The second determining module 4555 is further configured to:
Acquiring category information of a video;
Searching the confidence threshold corresponding to the video category information in the corresponding relation between the video categories and the confidence threshold.
Recommendation module 4556 for: and sending the definition identification result of the video to a recommendation system so that the recommendation system executes corresponding recommendation operation according to the definition of the video.
Embodiments of the present invention provide a storage medium having stored therein executable instructions which, when executed by a processor, cause the processor to perform a method provided by embodiments of the present invention, for example, an artificial intelligence based video sharpness processing method as illustrated in fig. 4A, 4B or 4C.
In some embodiments, the storage medium may be FRAM, ROM, PROM, EPROM, EE PROM, flash memory, magnetic surface memory, optical disk, or CD-ROM; but may be a variety of devices including one or any combination of the above memories.
In some embodiments, the executable instructions may be in the form of programs, software modules, scripts, or code, written in any form of programming language (including compiled or interpreted languages, or declarative or procedural languages), and they may be deployed in any form, including as stand-alone programs or as modules, components, subroutines, or other units suitable for use in a computing environment.
As an example, the executable instructions may, but need not, correspond to files in a file system, may be stored as part of a file that holds other programs or data, such as in one or more scripts in a hypertext markup language (html, hyper Text Markup Language) document, in a single file dedicated to the program in question, or in multiple coordinated files (e.g., files that store one or more modules, sub-programs, or portions of code).
As an example, executable instructions may be deployed to be executed on one computing device or on multiple computing devices located at one site or distributed across multiple sites and interconnected by a communication network.
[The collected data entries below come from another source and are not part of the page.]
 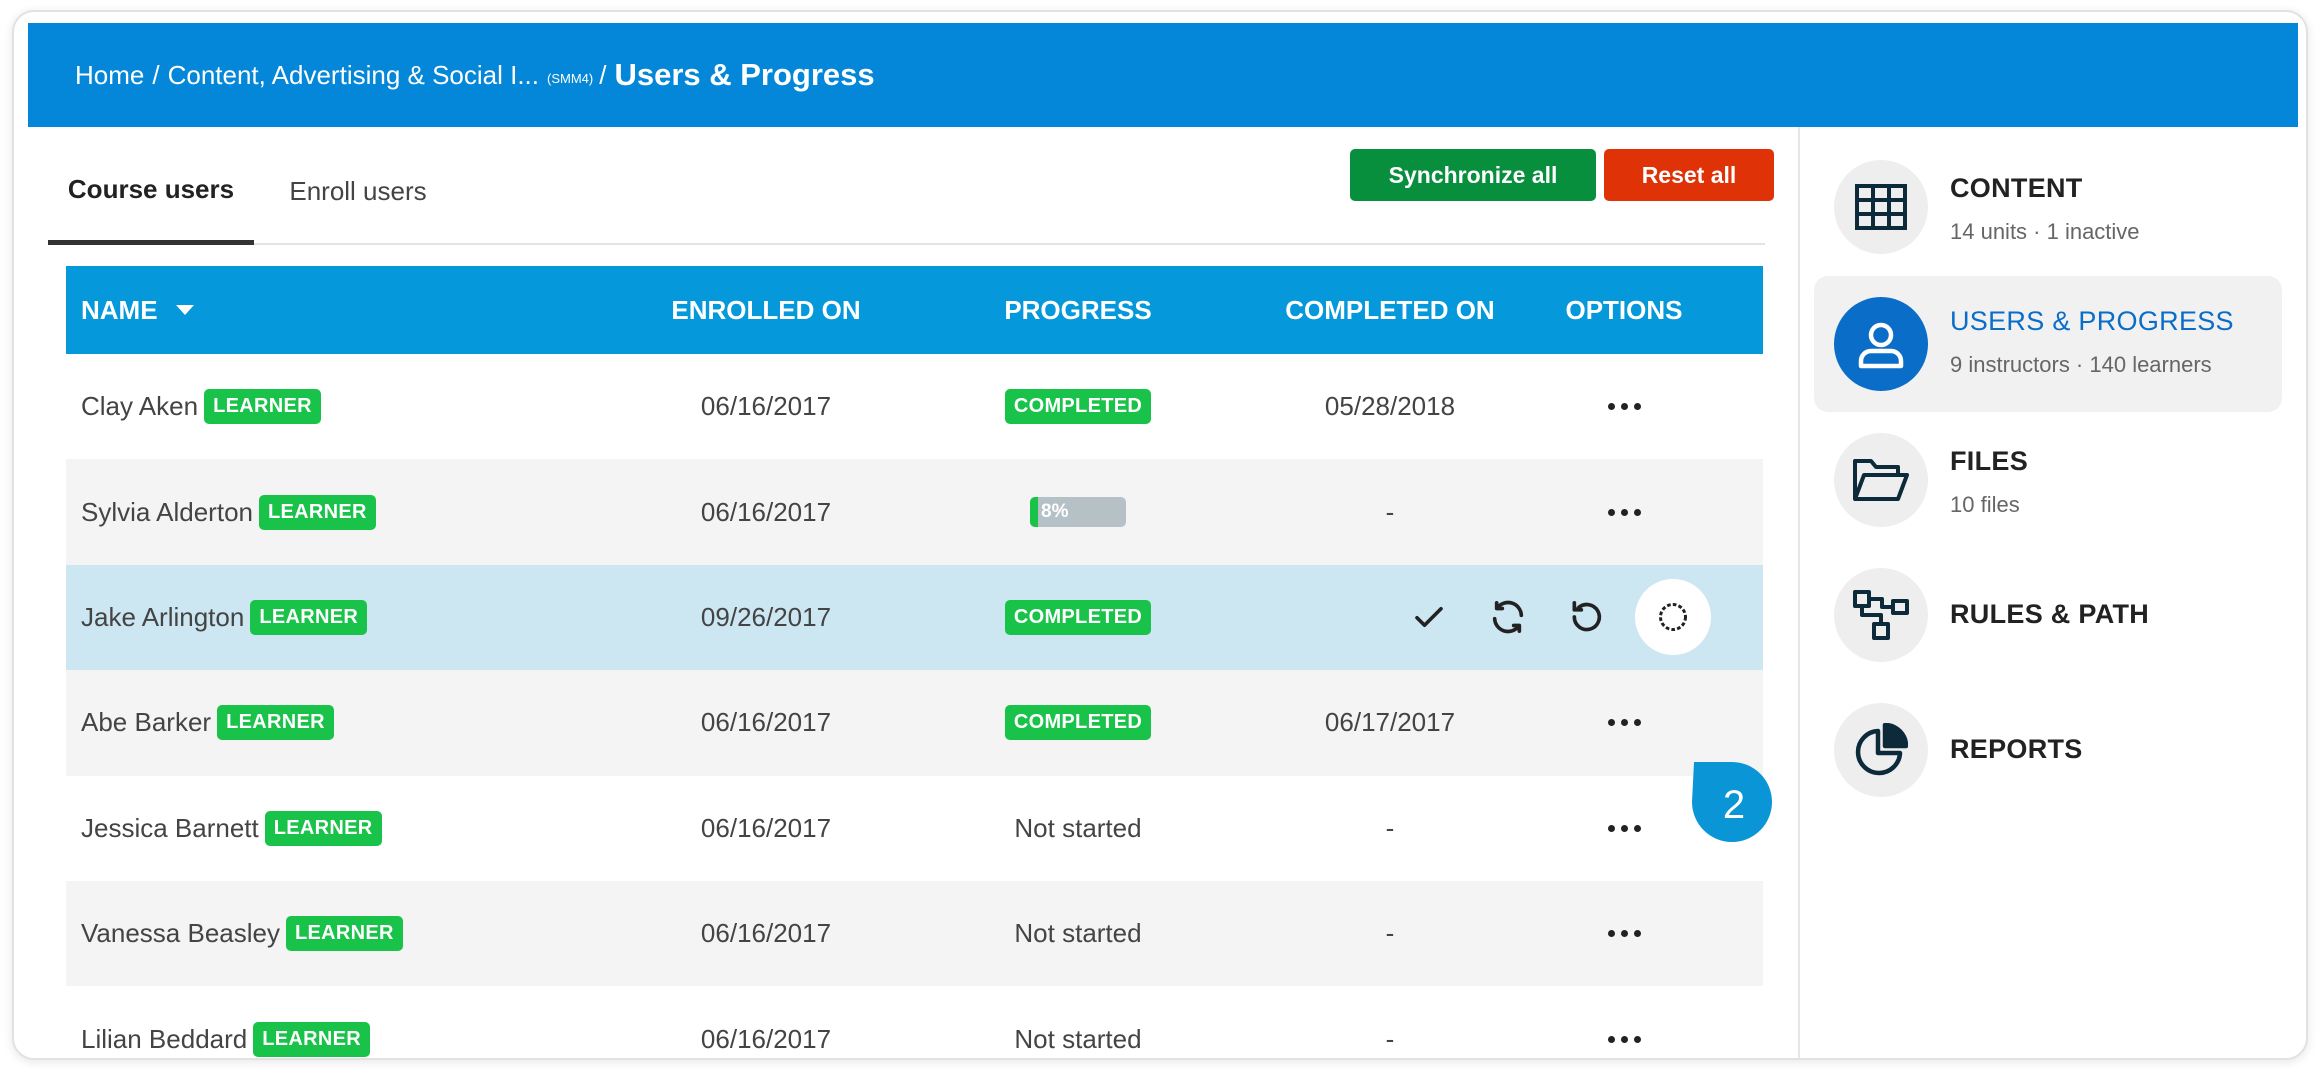 I want to click on step-callout: 2, so click(x=1731, y=802).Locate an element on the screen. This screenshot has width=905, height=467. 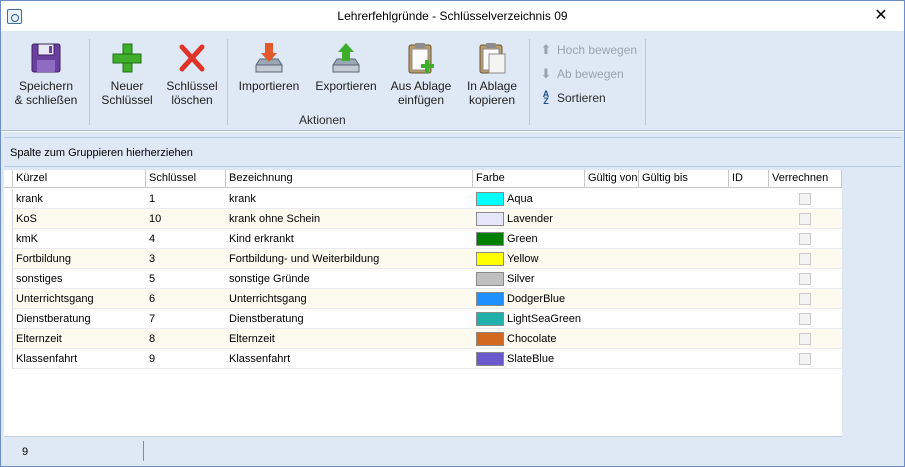
column-header-schluessel: Schlüssel is located at coordinates (186, 179).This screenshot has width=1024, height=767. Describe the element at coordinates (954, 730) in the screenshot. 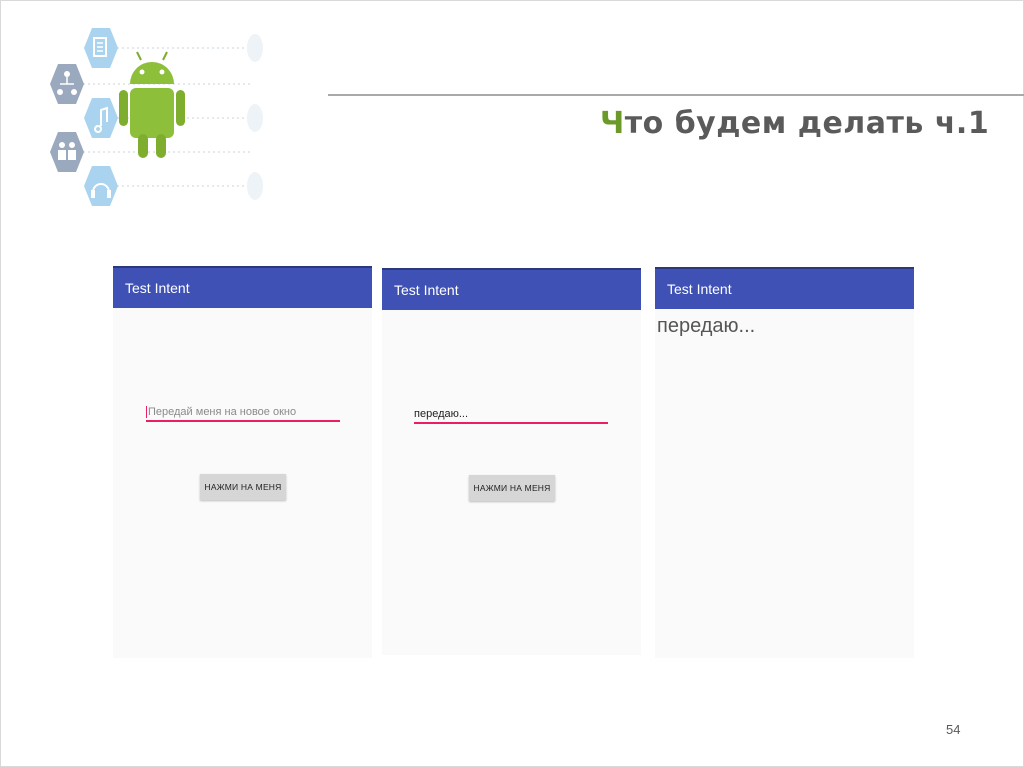

I see `page-number: 54` at that location.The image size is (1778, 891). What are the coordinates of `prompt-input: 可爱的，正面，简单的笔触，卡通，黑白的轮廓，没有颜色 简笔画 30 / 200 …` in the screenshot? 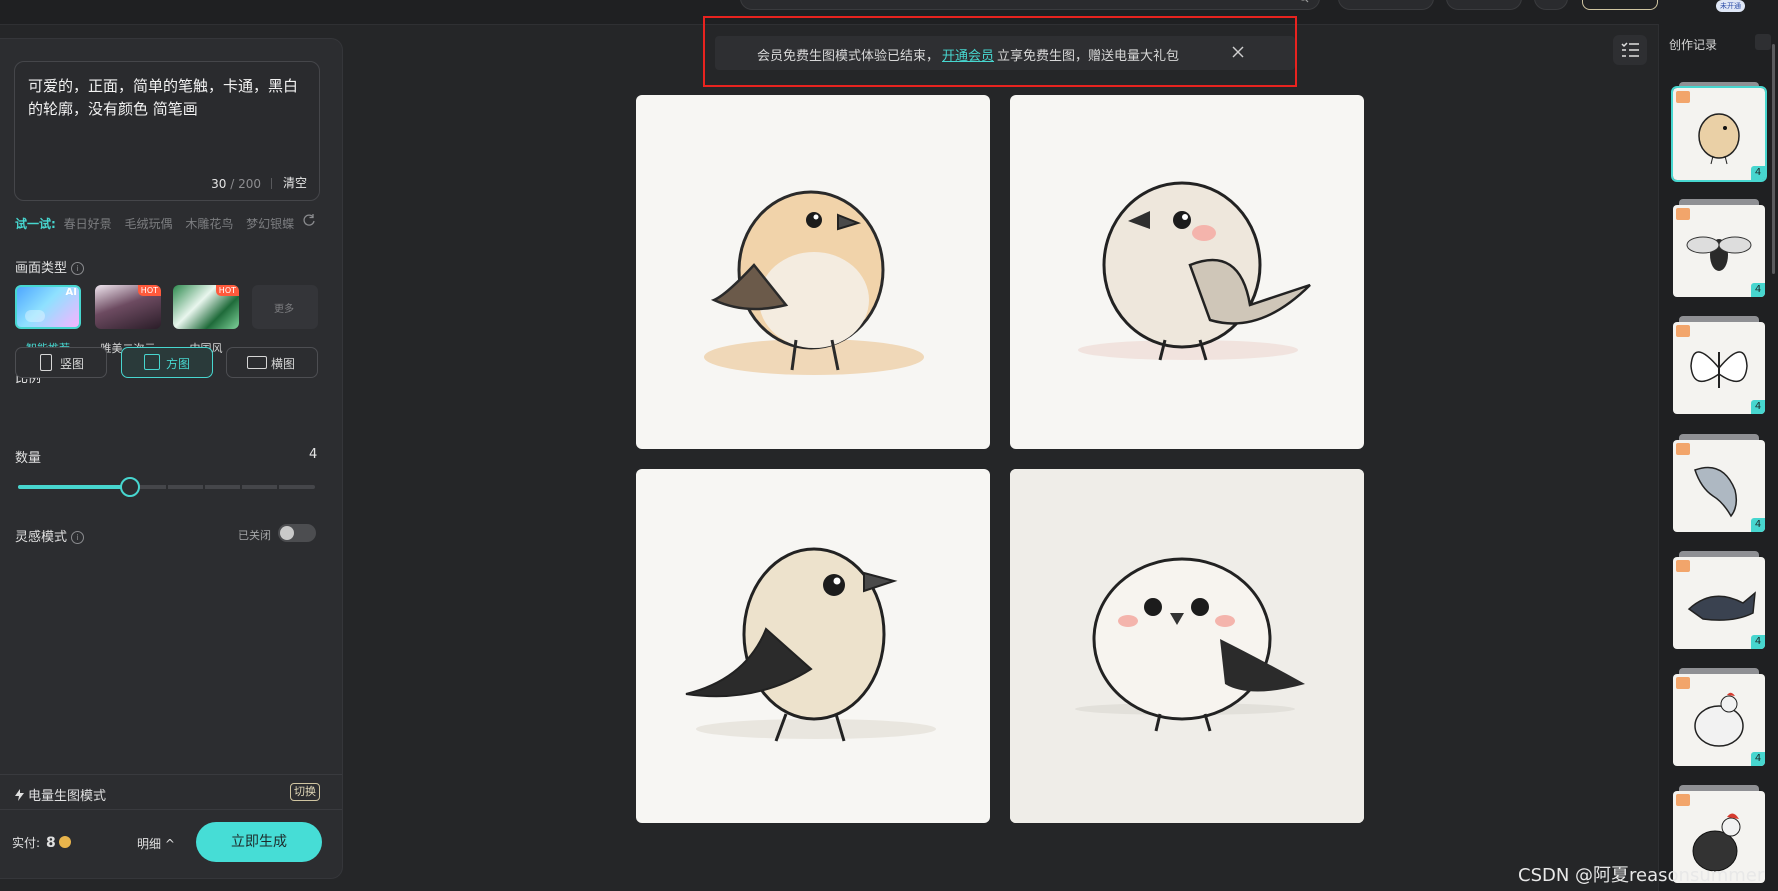 It's located at (167, 131).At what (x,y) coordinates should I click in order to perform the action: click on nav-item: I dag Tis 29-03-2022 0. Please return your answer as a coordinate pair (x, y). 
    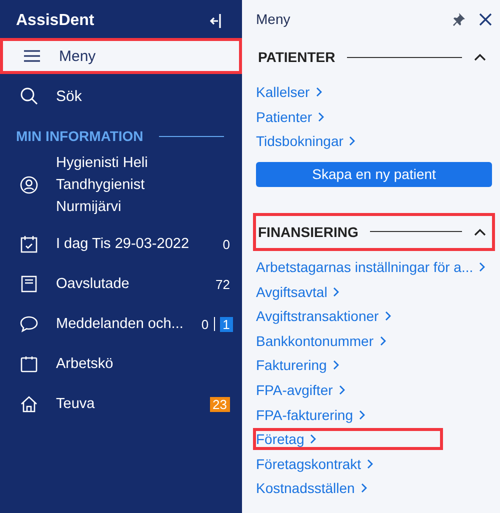
    Looking at the image, I should click on (121, 244).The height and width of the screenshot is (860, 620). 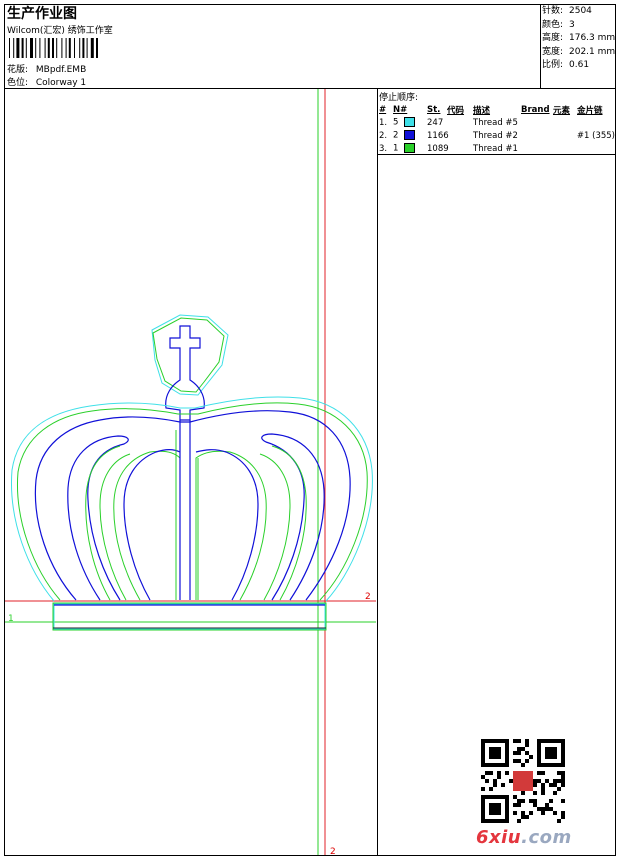 What do you see at coordinates (185, 510) in the screenshot?
I see `crown-center-stem` at bounding box center [185, 510].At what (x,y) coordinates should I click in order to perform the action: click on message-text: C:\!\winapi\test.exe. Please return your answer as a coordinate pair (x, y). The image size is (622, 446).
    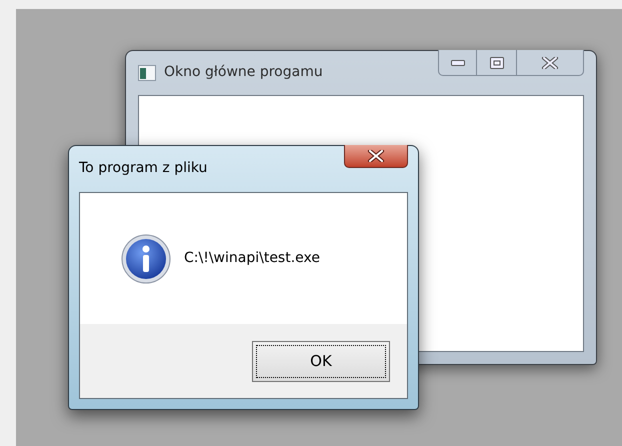
    Looking at the image, I should click on (252, 258).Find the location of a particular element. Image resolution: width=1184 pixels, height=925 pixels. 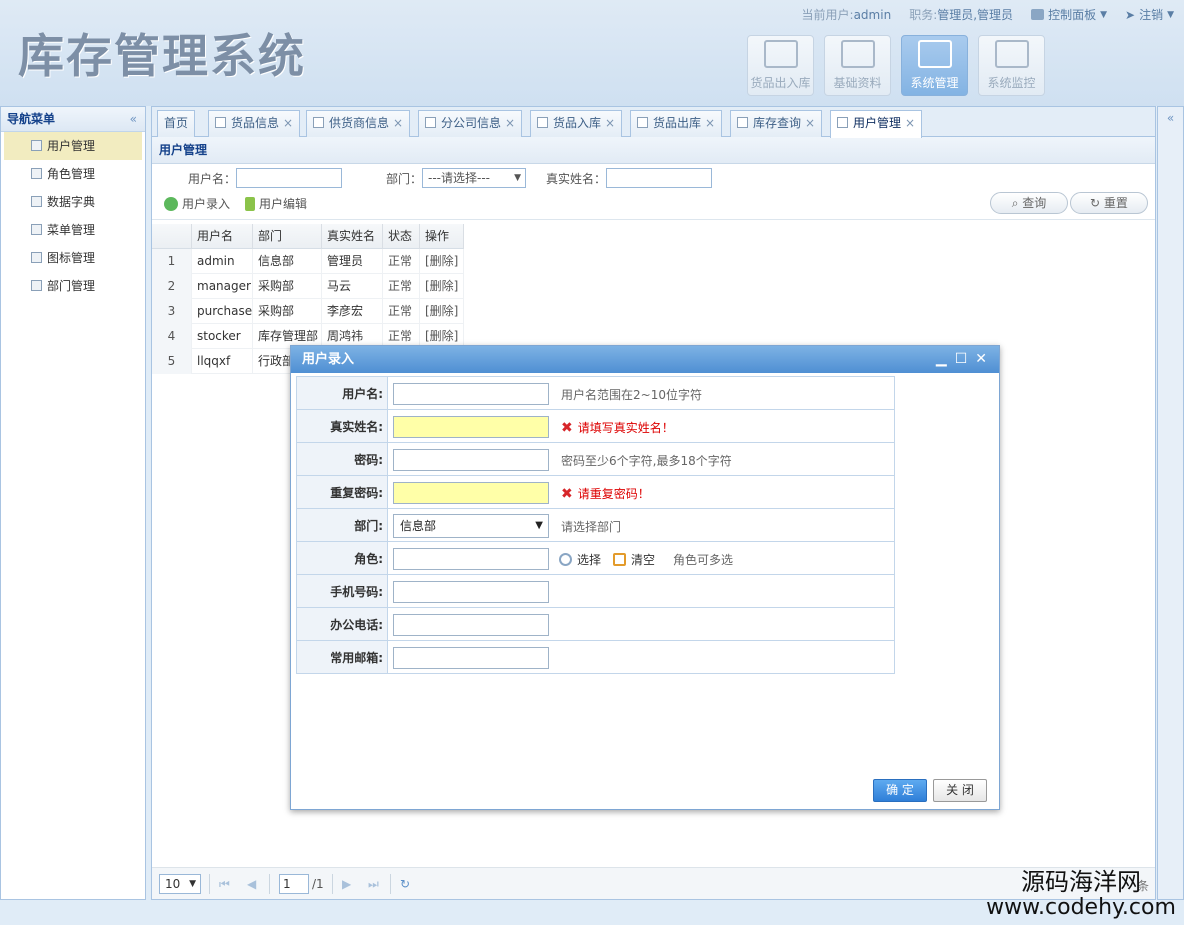

nav-item-user-manage: 用户管理 is located at coordinates (73, 146).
In summary, according to the embodiment of the invention, a plurality of image frames are extracted from the video, the foreground of the plurality of image frames is subjected to definition recognition to obtain a recognition result of video definition, and the background of the corresponding image frame is subjected to definition recognition according to the judgment of the recognition result to obtain an updated video definition recognition result, so that different recognition modes can be automatically selected for different types of videos, the definition of a short video is efficiently and accurately recognized, and the purpose of simulating the definition of a human-simulated sensory recognition video is achieved; aiming at the clear video and the general video, only the foreground definition model is required to be called for definition identification, so that a definition identification result can be obtained efficiently and accurately, recall and accuracy of the clear video are improved, and processing efficiency is improved; aiming at the fuzzy video, a background definition model is further called to carry out definition recognition so as to update the result of video definition recognition, and in this way, the video judged to be fuzzy due to fuzzy foreground comparison can be recalled, so that the accuracy rate of the fuzzy video is improved; inputting the obtained video definition result into a recommendation system, so that the recommendation system recommends videos with higher definition to a user, and the video click rate and the watching time of the user are increased.
The foregoing is merely exemplary embodiments of the present invention and is not intended to limit the scope of the present invention. Any modification, equivalent replacement, improvement, etc. made within the spirit and scope of the present invention are included in the protection scope of the present invention.